It is rare to think that a former Wimbledon finalist and French Open winner could be flying under the radar of a Wimbledon lacking a Serena, a Maria, and a Vika (now gone in the 4th round of her post baby slam return); however, that seems to be the case for Garbine Muguruza. Even after defeating world #1 Angie Kerber, much of the discussion among TV commentators and fans on social media revolves around the fresher faces in the field and the more feel good stories left in the draw. As a tennis world breathlessly dreams about and awaits the return of Venus Williams to the championship match, or cheers homegrown Jo Konta on to the quarterfinals, many have not taken notice of the superb brand of tennis the 2016 French Open champion is playing.
On paper, Muguruza’s defeat of Kerber wouldn’t seem that impressive or surprising. Kerber has struggled all season finding the form that vaulted her to #1 in the world last year and won her two Slam titles. This underachievement on her part mutes the result in the media for Mugurugza; however when digging deeper into the match, you see that there is more too this victory and her play over the course of the tourney. Kerber had strung together three wins in a row–tough wins, but wins nonetheless and took the first set of the match against the Spaniard. Last season, a less that confident Mugurugza might have struggled to find her footing, sprayed groundstrokes two feet long pass the baseline, yelled at her box and coach for her lack of heart or preparation. This season though, this tournament, Muguruza found her footing. Muguruza confidently blasted her groundstrokes into the deep corners keeping Kerber off balance. Approached the net often and timely, and fired 50 winners. The 14 seed, raised her service level, firing aces and big second serves to the body. She fought back from break points. Pumped her fist with each meaningful point won, and was steely eyed in the face of vigorous opposition.

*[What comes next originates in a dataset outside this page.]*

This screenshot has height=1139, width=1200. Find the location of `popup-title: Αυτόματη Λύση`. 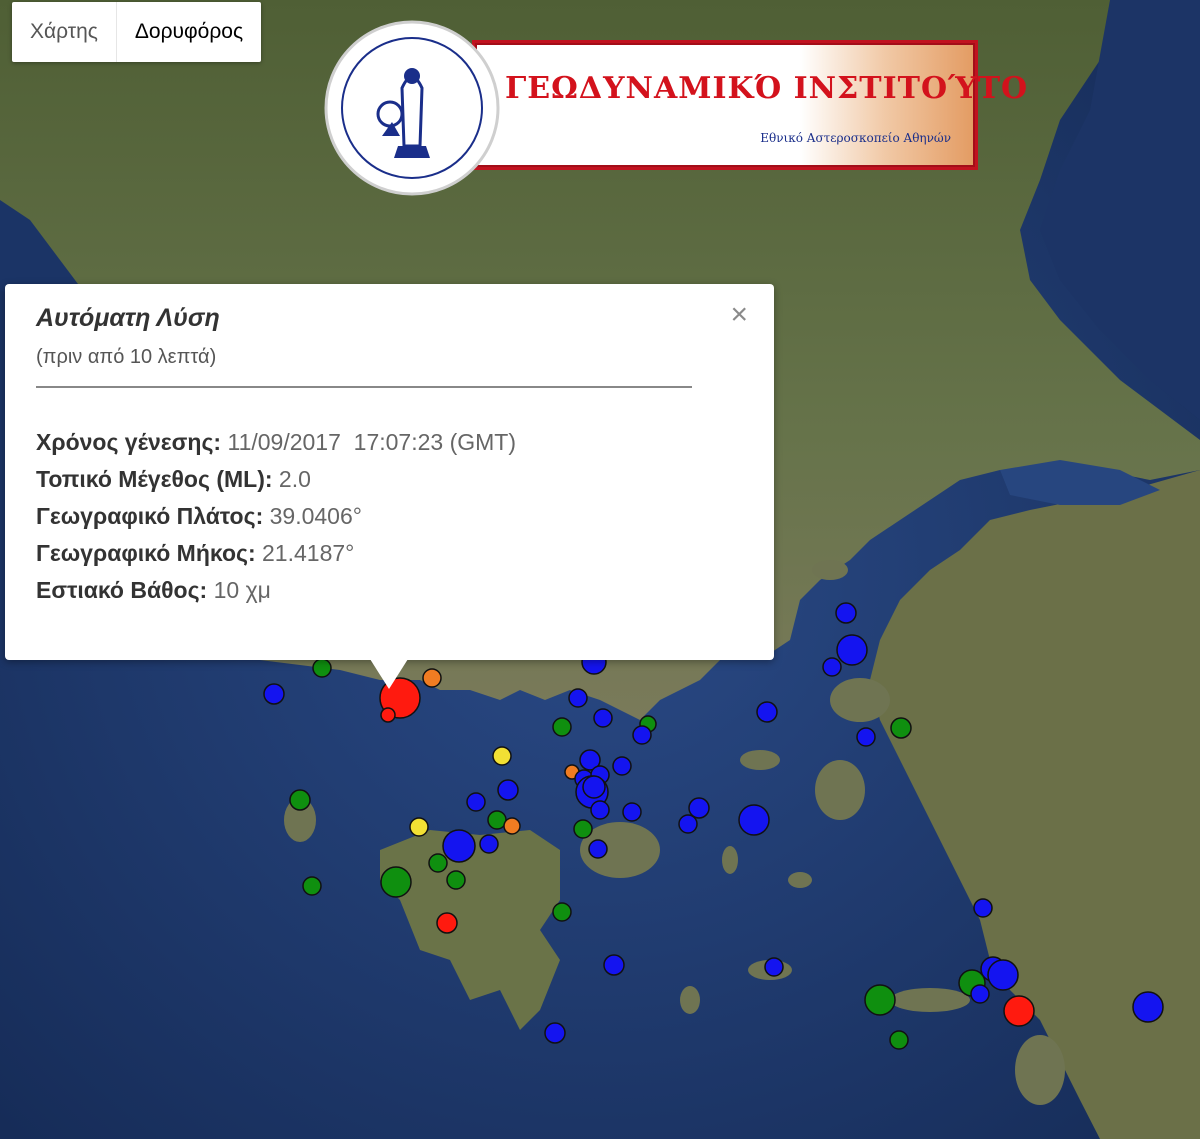

popup-title: Αυτόματη Λύση is located at coordinates (128, 318).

Muguruza’s ability to keep her nerve and fight off break points in stressful moments of a match is a defining mark of her improved play this season. Muguruza has fought off break point 46% of the time she has faced those dreaded points. Her ability to fend off these momentum changing points, is 6% points higher that the average of those seeded above her, and a whopping 10% higher than those seeded below her. In a game where breaks of serve are very common (on the WTA tour) the ability to hold serve puts her at a stark advantage from the start. Muguruza has always had a mighty serve, a true weapon in her arsenal, but her ability to protect that weapon, to use that weapon to protect her leads in sets and matches is what is helping her cut through this draw in impressive form.

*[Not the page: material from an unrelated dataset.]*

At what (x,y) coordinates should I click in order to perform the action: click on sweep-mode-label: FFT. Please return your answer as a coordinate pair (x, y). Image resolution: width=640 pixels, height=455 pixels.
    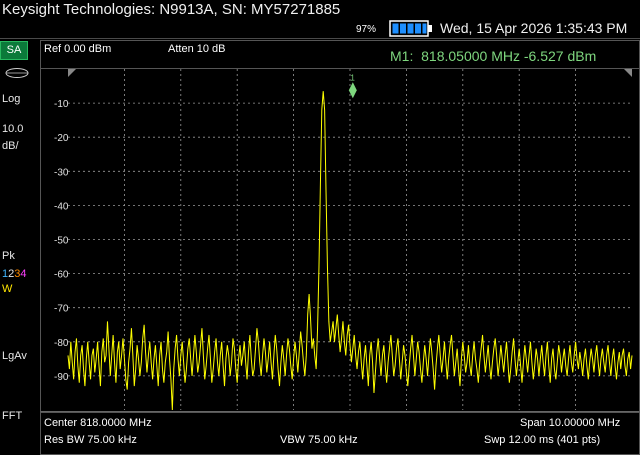
    Looking at the image, I should click on (12, 416).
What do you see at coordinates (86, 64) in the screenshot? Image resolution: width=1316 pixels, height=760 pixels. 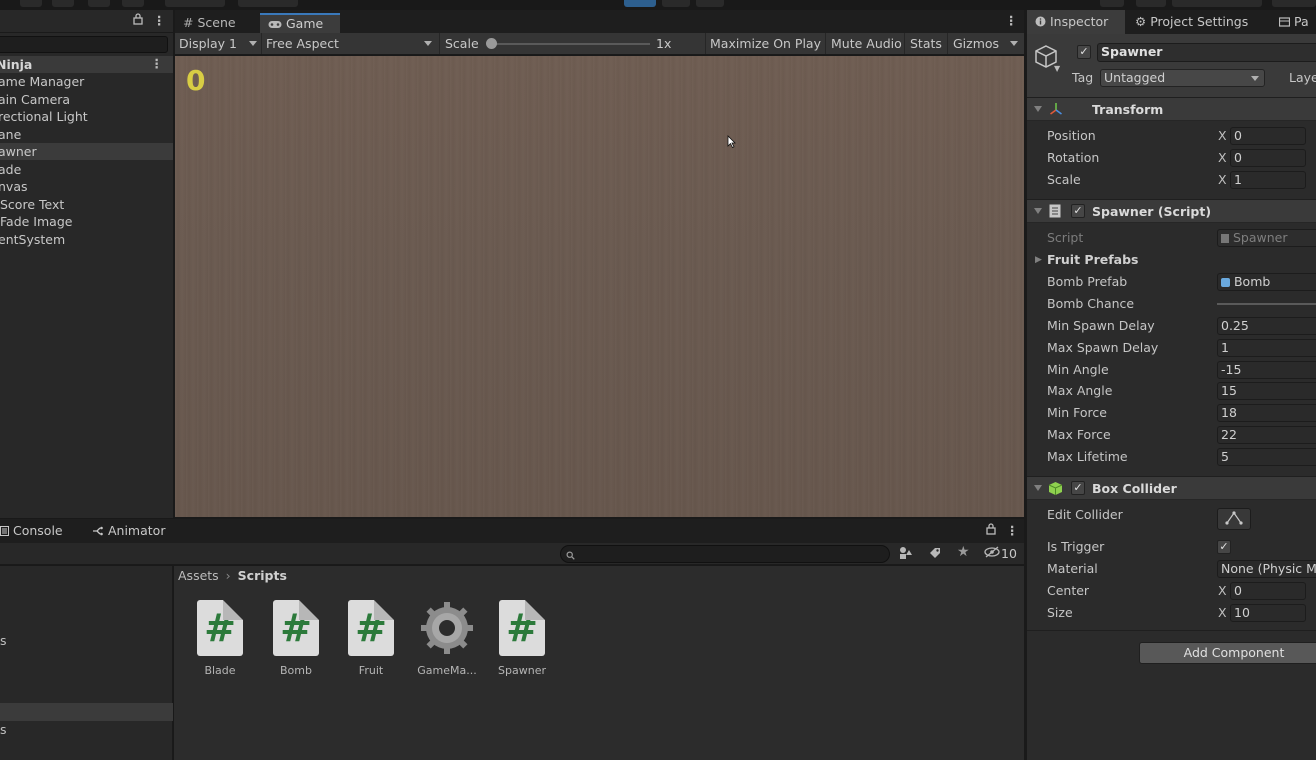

Beyond the nuts and bolts of her serve, Muguruza has displayed a calm focused demeanor with the press about her expectations for this tournament. Prior to her match against Kerber, Muguruza couldn’t be goaded by the British press into saying anything colorful about playing the current (for 1 more day) number one. Muguruza who can typically be very open in press and on the court was diplomatic. When asked about the opportunity at Wimbledon with a wide open draw, with no former champions remaining, Muguruza simply said, “Yeah, maybe everybody’s thinking, Oh, what a nice chance. But I got to go out there and make that true. I’m motivated. I have toughest rounds to come. I’m just looking forward for it. I’m not thinking that far, like most people do. Maybe they’re thinking, Who am I playing next round, the next round? They’re making the whole speculation thing.For me, it’s just more simple than that. I’m just going to take care of my next match and we see from there. It’s just like that.”

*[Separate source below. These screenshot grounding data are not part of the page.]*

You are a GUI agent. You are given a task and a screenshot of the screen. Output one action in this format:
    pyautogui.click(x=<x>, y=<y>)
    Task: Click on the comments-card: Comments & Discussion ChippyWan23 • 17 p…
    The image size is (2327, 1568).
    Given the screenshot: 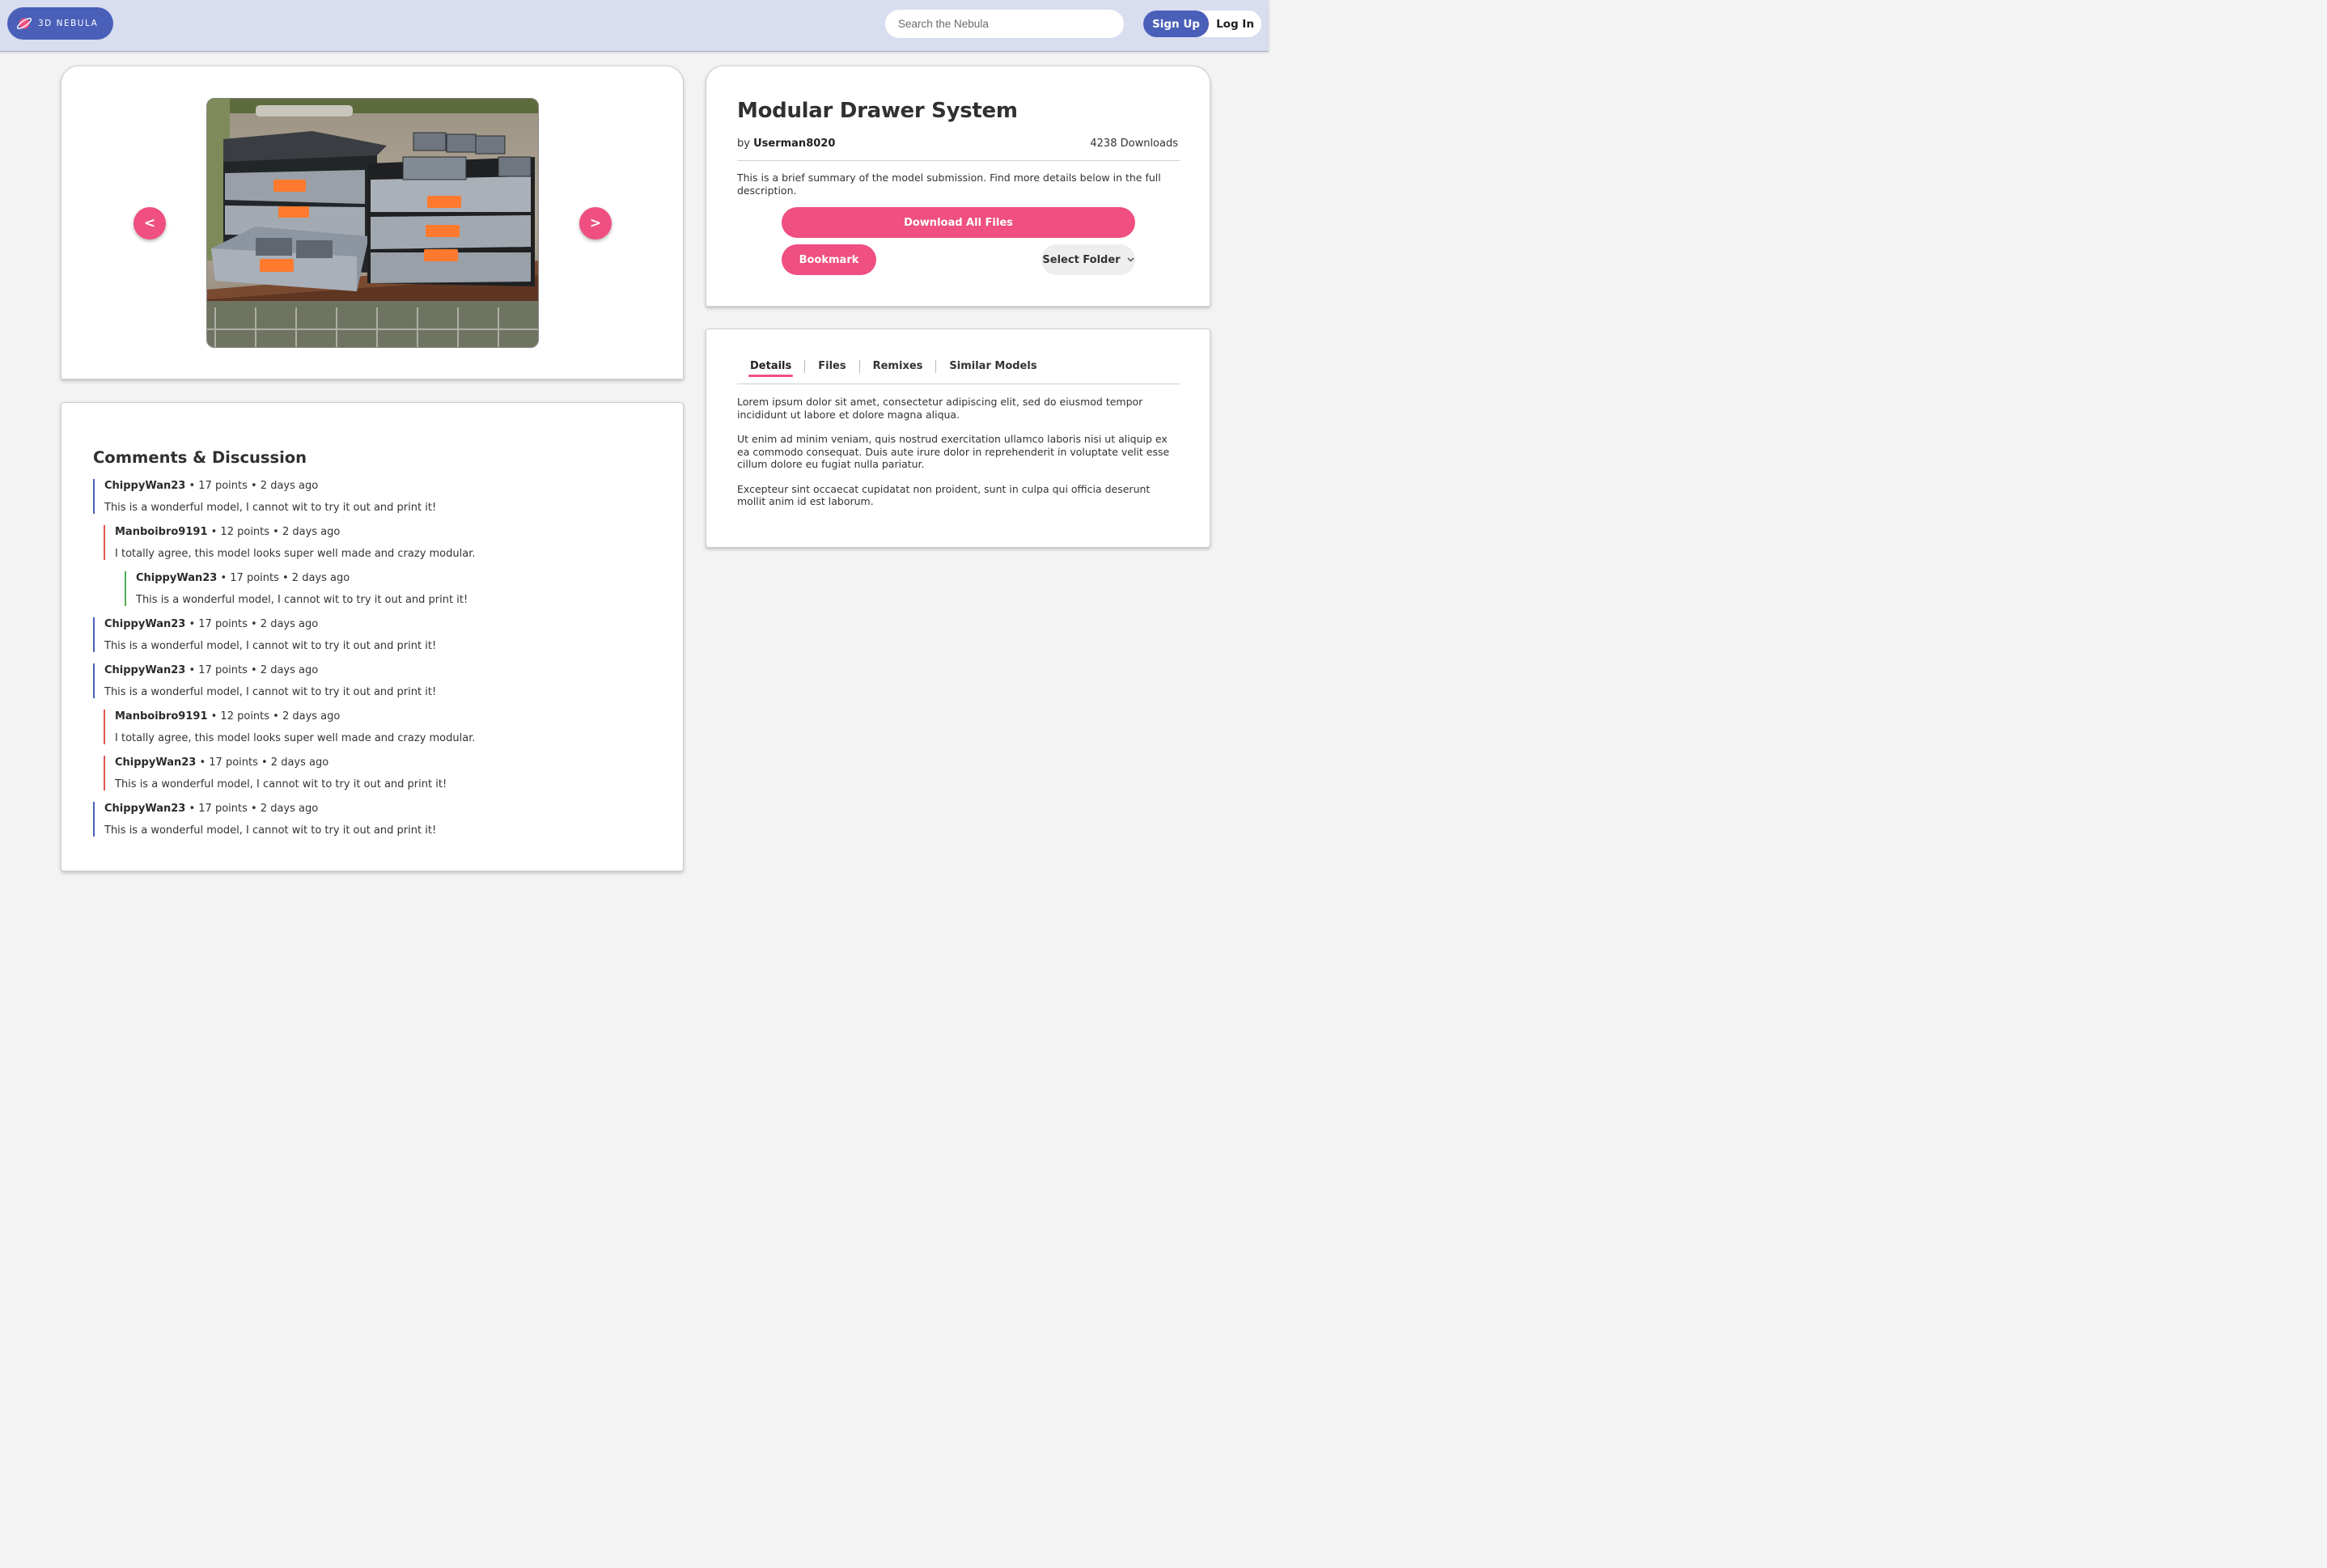 What is the action you would take?
    pyautogui.click(x=372, y=637)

So although many haven’t seen it because of scheduling decisions of the Wimbledon brass and because of her misleading ranking of #14. And although many haven’t heard her, because of her politically correct responses to bating press questions, Muguruza is playing great tennis and seems to found a level of confidence and maturity lacking at the end of 2016. Her play has been champions level; her attitude has been presidential; her focus has been pointed and tactical. The field should take notice and be worried.